## TASK INSTRUCTIONS
In the listing below, find the line that contains "Task: Open the" and the line that contains "Select the Walmart". Quote both and every line between them, exactly, and nothing more.

====== SOURCE MATERIAL ======

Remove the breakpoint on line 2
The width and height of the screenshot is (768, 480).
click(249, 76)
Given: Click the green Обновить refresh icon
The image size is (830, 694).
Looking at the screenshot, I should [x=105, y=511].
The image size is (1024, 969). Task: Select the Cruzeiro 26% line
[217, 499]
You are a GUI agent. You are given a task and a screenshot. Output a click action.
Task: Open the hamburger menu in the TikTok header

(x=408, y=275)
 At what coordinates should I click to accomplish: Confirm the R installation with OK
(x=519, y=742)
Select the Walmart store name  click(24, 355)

======
====== SOURCE MATERIAL ======

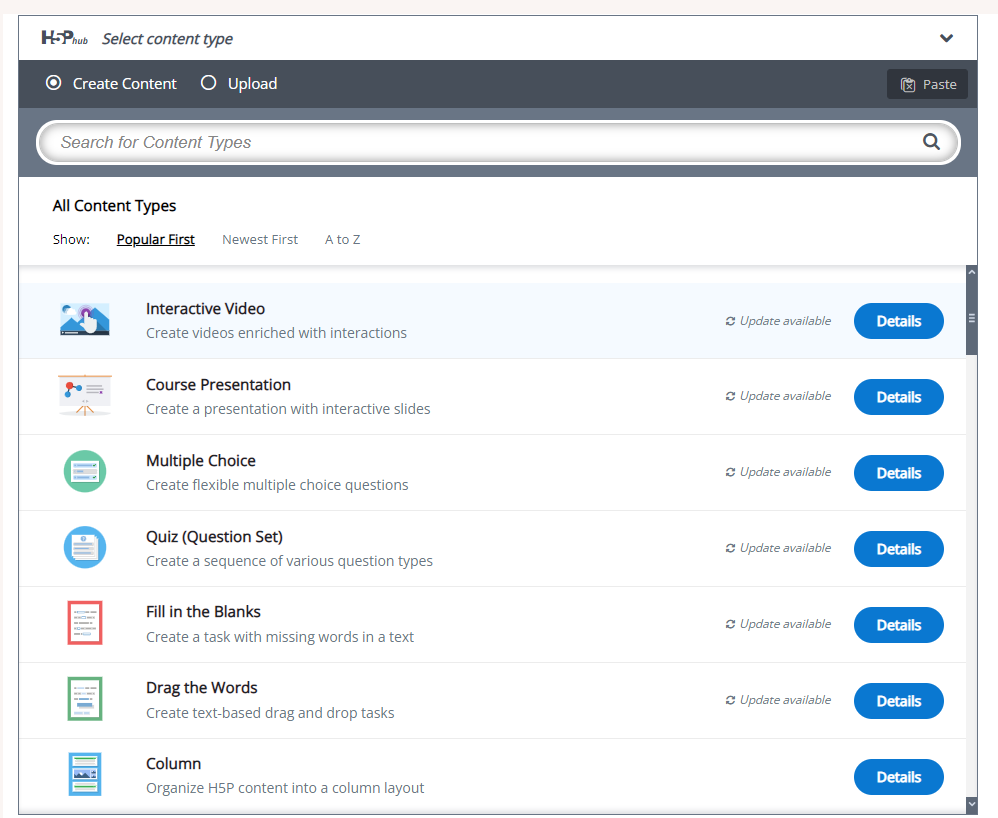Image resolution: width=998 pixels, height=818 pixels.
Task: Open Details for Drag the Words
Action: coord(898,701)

======
====== SOURCE MATERIAL ======

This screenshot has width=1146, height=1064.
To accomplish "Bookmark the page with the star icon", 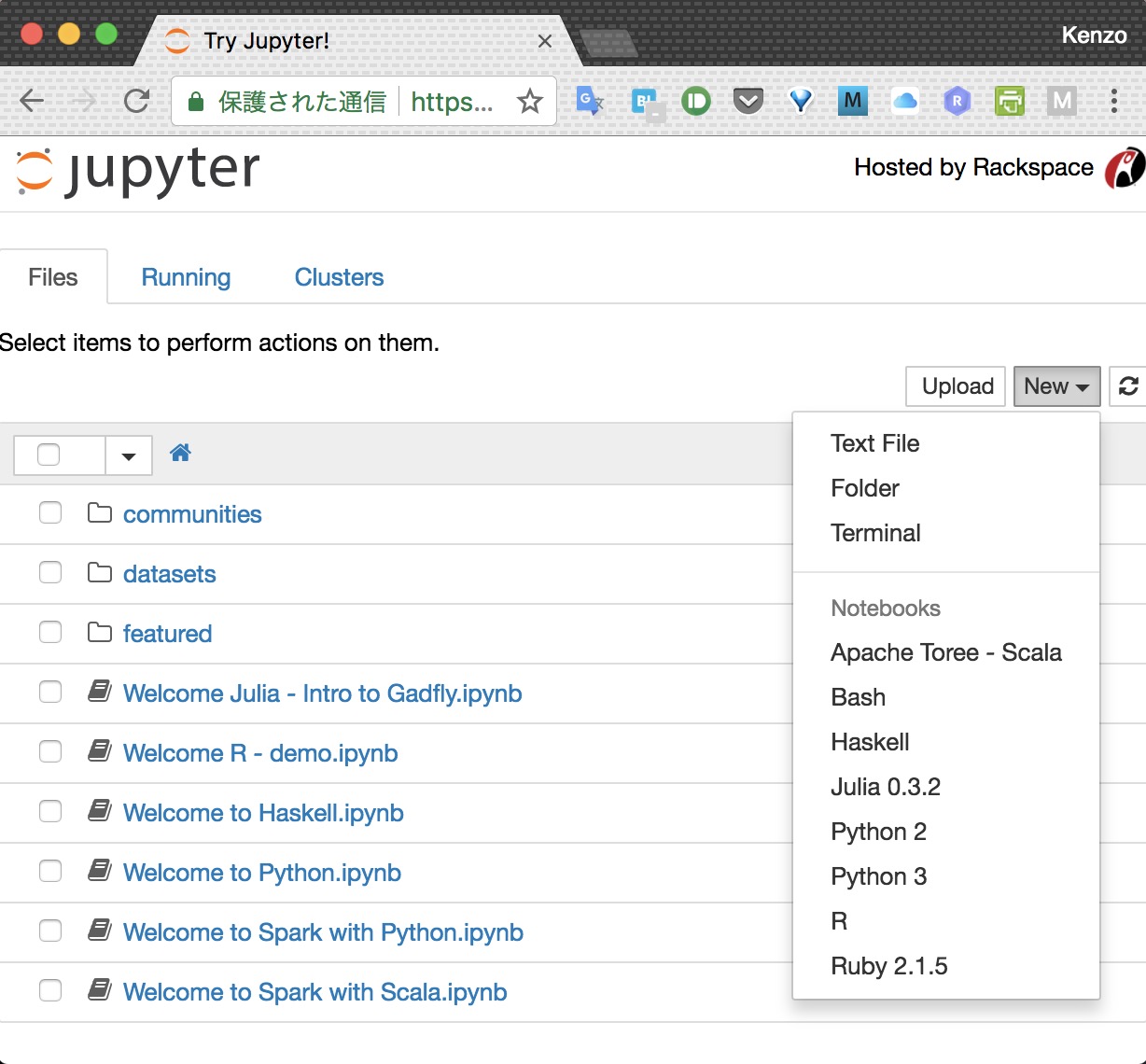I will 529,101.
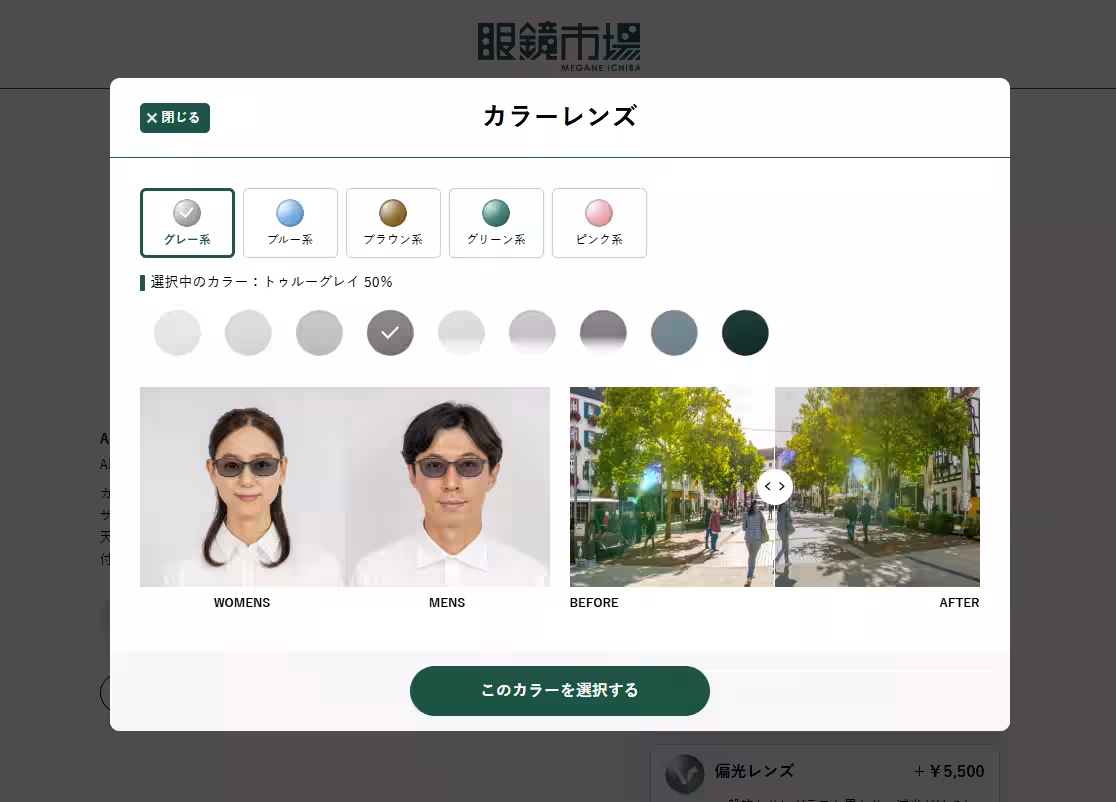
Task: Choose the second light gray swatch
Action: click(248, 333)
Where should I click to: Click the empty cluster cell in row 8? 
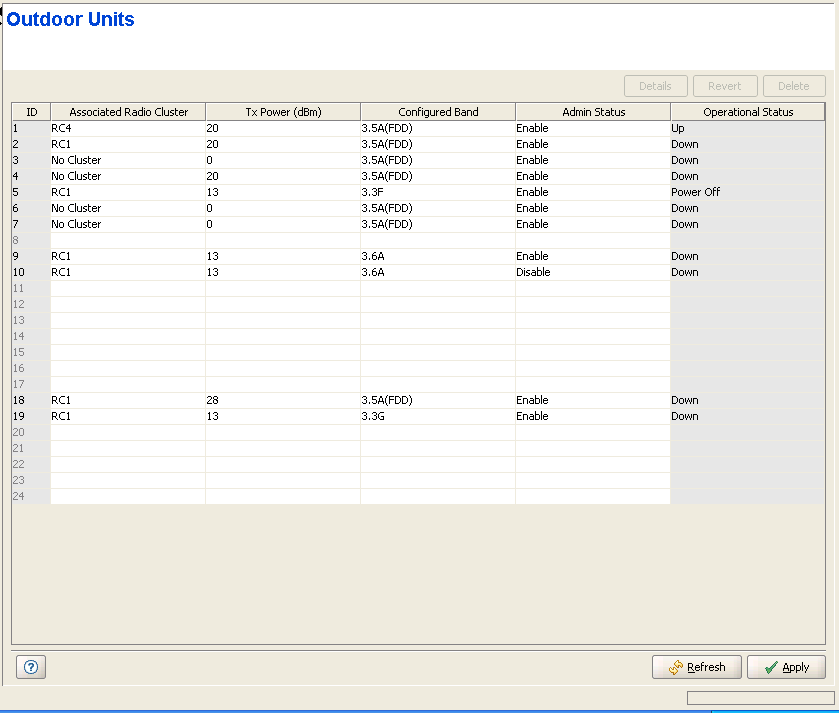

======

## ANSWER BELOW
Task: Open the hamburger menu in the TikTok header

(x=408, y=275)
 At what coordinates should I click to accomplish: Confirm the R installation with OK
(x=519, y=742)
Select the Walmart store name  click(24, 355)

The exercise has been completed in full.